3. DON/designee to educate nurse administration on minimum RN ratio. labor meetings will be completed throughout the week with DON, NHA, and scheduler to verify compliance of RN ratios.
4. DON/designee to audit RN staffing ratios 5 x weekly x4 and monthly x 2 to verify compliance.
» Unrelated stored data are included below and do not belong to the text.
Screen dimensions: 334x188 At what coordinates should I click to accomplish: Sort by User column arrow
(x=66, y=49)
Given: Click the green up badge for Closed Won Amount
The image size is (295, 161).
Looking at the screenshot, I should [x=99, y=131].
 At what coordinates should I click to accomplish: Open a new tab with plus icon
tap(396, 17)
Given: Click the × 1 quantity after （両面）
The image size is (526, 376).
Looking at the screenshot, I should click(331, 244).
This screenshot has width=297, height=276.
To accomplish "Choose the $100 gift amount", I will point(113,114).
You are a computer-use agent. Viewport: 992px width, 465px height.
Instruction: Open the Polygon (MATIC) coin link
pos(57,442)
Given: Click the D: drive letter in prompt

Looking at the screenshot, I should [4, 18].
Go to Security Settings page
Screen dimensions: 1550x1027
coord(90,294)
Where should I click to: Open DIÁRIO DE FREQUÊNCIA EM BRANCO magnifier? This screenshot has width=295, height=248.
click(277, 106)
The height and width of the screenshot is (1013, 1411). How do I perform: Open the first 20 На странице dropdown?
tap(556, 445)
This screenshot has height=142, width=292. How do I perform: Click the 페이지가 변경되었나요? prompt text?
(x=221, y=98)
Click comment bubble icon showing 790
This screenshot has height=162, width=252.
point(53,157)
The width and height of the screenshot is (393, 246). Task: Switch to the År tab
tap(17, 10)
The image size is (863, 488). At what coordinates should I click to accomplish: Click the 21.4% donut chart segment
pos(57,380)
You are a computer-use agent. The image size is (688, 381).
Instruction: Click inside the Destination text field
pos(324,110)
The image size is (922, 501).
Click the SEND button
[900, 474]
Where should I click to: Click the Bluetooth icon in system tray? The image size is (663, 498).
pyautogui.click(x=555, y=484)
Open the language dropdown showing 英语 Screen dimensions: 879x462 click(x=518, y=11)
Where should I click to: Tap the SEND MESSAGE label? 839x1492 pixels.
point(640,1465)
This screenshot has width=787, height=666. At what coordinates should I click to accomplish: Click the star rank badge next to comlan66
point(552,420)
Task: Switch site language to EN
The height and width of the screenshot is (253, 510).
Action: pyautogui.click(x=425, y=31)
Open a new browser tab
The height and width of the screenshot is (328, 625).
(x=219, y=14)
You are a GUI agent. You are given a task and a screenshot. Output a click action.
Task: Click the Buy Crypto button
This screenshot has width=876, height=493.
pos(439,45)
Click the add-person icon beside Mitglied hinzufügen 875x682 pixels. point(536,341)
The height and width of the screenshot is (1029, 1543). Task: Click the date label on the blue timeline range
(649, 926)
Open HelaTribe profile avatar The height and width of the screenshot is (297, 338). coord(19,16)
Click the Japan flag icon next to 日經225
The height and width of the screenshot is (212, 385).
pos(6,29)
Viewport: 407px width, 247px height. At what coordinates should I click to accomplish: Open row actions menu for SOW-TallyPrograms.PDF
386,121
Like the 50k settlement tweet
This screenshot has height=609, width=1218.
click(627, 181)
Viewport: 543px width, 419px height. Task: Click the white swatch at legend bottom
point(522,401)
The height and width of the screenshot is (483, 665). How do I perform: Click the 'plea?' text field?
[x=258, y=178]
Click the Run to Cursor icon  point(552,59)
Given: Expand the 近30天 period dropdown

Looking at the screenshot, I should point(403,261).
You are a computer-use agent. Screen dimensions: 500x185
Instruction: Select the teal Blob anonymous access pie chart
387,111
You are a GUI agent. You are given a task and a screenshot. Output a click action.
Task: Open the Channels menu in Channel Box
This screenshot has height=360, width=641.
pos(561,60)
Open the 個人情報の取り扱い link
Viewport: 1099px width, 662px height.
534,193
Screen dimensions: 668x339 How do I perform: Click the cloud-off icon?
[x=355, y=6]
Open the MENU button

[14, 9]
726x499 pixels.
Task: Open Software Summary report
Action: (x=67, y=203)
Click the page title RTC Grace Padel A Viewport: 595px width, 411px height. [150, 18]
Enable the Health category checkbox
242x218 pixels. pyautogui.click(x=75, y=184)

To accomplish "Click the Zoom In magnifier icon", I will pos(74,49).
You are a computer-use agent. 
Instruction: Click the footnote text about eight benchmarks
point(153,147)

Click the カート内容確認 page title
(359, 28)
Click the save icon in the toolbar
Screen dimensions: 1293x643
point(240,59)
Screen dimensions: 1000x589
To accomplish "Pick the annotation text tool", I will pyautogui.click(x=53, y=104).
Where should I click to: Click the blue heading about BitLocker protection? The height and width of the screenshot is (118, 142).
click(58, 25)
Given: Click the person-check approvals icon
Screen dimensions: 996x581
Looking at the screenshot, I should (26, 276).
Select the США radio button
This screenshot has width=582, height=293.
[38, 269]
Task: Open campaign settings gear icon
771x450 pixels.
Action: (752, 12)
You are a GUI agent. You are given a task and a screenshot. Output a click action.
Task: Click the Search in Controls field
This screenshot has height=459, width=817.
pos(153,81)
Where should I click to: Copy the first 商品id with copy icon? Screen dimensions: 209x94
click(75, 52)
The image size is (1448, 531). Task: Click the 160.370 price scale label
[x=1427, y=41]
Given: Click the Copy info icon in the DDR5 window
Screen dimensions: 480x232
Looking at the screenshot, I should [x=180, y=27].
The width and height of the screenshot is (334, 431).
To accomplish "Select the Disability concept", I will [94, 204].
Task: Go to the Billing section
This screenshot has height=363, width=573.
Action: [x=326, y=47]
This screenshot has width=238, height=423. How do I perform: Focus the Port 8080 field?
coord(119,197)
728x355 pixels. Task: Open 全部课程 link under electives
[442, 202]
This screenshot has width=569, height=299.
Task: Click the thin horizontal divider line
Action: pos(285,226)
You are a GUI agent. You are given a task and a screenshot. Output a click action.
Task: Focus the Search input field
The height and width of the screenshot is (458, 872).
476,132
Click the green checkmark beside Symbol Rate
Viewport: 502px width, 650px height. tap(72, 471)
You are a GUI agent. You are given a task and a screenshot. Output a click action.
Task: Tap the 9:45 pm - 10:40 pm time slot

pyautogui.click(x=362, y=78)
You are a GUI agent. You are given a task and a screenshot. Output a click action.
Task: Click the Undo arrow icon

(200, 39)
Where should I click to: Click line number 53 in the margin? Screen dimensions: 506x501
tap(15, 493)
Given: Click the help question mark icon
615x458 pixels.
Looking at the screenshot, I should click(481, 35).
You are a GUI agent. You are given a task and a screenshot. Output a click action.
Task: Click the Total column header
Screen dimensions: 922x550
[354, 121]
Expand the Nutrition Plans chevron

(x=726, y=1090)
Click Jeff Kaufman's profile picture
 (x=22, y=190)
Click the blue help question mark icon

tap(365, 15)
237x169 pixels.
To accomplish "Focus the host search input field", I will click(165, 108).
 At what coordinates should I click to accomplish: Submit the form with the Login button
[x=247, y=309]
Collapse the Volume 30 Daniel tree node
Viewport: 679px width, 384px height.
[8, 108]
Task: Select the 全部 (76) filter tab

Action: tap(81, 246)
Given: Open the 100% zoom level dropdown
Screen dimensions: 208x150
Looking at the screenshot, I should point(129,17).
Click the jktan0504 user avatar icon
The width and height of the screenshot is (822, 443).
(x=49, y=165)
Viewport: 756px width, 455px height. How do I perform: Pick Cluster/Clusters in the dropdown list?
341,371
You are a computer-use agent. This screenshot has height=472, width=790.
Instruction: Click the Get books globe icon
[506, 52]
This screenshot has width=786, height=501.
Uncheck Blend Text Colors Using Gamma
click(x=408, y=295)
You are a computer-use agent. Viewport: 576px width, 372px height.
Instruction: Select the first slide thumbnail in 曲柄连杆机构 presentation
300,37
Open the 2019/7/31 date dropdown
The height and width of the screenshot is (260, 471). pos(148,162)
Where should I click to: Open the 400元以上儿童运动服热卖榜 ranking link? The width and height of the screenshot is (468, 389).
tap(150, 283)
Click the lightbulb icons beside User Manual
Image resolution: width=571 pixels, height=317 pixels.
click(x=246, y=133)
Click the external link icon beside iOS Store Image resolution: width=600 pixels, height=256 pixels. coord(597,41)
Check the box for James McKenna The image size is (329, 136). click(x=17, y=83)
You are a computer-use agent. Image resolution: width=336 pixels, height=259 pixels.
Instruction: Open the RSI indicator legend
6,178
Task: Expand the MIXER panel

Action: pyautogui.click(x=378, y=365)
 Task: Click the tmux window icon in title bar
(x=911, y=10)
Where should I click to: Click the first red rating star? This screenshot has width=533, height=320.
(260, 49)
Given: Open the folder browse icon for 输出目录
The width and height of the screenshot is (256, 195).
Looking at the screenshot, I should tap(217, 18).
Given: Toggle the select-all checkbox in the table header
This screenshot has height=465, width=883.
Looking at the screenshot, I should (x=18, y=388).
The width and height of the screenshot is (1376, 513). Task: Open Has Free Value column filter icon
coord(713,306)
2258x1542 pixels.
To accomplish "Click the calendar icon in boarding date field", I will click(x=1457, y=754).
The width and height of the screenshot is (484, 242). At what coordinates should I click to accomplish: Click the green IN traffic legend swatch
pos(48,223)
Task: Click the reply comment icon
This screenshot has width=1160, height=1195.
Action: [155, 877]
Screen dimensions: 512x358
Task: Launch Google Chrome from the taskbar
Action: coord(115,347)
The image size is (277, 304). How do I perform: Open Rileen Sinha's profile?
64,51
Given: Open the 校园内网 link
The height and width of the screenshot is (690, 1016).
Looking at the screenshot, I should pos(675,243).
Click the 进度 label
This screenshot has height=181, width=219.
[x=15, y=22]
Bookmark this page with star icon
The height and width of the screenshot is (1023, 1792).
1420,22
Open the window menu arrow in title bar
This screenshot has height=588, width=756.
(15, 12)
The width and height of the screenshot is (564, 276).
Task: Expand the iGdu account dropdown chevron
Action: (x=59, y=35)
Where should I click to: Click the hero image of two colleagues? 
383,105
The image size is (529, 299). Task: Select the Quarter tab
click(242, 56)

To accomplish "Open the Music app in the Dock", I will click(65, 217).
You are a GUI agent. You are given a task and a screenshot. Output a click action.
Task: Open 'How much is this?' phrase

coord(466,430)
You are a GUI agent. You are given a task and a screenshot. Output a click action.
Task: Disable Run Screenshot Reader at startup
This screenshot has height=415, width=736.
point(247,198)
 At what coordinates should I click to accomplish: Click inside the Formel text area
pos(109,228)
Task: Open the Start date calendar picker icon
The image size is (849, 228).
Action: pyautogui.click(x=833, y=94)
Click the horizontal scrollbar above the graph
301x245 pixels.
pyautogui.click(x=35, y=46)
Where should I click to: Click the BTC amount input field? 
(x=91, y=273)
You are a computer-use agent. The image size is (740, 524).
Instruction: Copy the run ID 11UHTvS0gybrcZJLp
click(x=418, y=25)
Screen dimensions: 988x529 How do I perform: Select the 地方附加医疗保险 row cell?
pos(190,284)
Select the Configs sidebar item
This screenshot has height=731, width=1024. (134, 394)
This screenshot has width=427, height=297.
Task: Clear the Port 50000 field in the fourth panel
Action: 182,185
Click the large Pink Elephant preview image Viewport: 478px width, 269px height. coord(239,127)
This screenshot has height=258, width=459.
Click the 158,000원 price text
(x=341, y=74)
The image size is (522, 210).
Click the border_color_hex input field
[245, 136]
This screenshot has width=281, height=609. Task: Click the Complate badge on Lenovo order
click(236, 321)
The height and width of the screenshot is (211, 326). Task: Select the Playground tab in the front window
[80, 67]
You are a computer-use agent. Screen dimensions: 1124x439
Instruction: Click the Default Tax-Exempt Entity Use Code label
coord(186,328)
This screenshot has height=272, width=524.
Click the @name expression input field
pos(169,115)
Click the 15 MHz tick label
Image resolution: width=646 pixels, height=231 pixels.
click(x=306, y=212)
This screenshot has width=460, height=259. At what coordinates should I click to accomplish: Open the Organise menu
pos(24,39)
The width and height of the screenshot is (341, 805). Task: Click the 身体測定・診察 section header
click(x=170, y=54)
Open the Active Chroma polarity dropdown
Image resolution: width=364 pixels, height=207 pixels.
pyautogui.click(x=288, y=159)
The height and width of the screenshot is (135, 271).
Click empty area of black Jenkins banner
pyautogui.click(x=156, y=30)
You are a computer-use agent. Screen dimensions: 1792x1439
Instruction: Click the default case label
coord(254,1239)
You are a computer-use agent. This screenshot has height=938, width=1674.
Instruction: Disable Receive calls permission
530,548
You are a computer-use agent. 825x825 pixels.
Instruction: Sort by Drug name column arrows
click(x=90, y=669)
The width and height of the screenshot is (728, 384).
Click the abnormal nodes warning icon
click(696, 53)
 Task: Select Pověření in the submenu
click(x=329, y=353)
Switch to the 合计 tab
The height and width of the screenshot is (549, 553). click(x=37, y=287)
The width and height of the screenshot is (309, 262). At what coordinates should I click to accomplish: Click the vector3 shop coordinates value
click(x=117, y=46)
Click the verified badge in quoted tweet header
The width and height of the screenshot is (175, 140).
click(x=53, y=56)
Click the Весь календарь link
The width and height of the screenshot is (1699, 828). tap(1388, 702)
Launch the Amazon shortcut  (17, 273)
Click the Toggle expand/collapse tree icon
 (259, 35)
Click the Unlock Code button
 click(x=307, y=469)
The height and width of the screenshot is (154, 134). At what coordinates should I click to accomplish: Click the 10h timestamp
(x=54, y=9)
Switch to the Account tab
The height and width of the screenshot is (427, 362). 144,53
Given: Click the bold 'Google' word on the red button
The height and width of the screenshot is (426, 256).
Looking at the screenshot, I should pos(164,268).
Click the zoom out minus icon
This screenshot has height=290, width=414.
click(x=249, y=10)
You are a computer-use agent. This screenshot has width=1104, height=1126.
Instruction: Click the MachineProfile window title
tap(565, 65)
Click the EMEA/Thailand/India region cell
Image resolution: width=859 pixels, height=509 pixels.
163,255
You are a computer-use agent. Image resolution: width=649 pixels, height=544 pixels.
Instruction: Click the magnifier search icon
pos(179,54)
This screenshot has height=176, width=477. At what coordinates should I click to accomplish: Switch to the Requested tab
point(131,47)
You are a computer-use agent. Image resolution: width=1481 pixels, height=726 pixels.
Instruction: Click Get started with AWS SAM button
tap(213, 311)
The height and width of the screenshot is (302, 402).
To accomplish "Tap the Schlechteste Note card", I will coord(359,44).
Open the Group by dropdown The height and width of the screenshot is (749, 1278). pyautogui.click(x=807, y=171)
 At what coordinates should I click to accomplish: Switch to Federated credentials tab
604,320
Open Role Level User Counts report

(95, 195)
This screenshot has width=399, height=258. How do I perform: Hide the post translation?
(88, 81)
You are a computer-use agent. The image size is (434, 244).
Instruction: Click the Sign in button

Results will be brought to monthly QAPI meeting.

§ 211.12(i)(1) LICENSURE Nursing services.:State only Deficiency.
(1) Effective July 1, 2023, the total number of hours of general nursing care provided in each 24-hour period shall, when totaled for the entire facility, be a minimum of 2.87 hours of direct resident care for each resident.

Observations:

Based on a review of nurse staffing and resident census and staff interview, it was determined that the facility failed to consistently provide minimum general nursing care hours to each resident daily.

Findings include:

A review of the facility's staffing levels revealed that on the following dates the facility failed to provide minimum nurse staffing of 2.87 hours of general nursing care to each resident:

May 26, 2024 -2.63 direct care nursing hours per resident.
May 27, 2024 -2.75 direct care nursing hours per resident.
May 29, 2024 -2.74 direct care nursing hours per resident.
June 7, 2024 -2.73 direct care nursing hours per resident.
June 8, 2024 -2.76 direct care nursing hours per resident.
June 22, 2024 -2.73 direct care nursing hours per resident.

The facility's general nursing hours were below the daily minimum required on the dates noted above.

An interview with the Nursing Home Administrator on June 28, 2024, at approximately 1:45 PM confirmed the facility failed to consistently provide minimum general nursing care hours to each resident daily.



 Plan of Correction - To be completed: 07/23/2024

1. Facility cannot retroactively correct the alleged deficiency.
2. DON/designee will audit of the last two weeks of staffing ppds to verify compliance.
3. DON/designee to educate nursing administration on ppd compliance and census management. labor meetings will be completed throughout the week with DON, NHA, and scheduler to verify compliance of ppds.
4. DON/designee to audit ppd's 5 times weekly x 4 and monthly x 2 to verify compliance. Results will be brought to monthly QAPI meeting.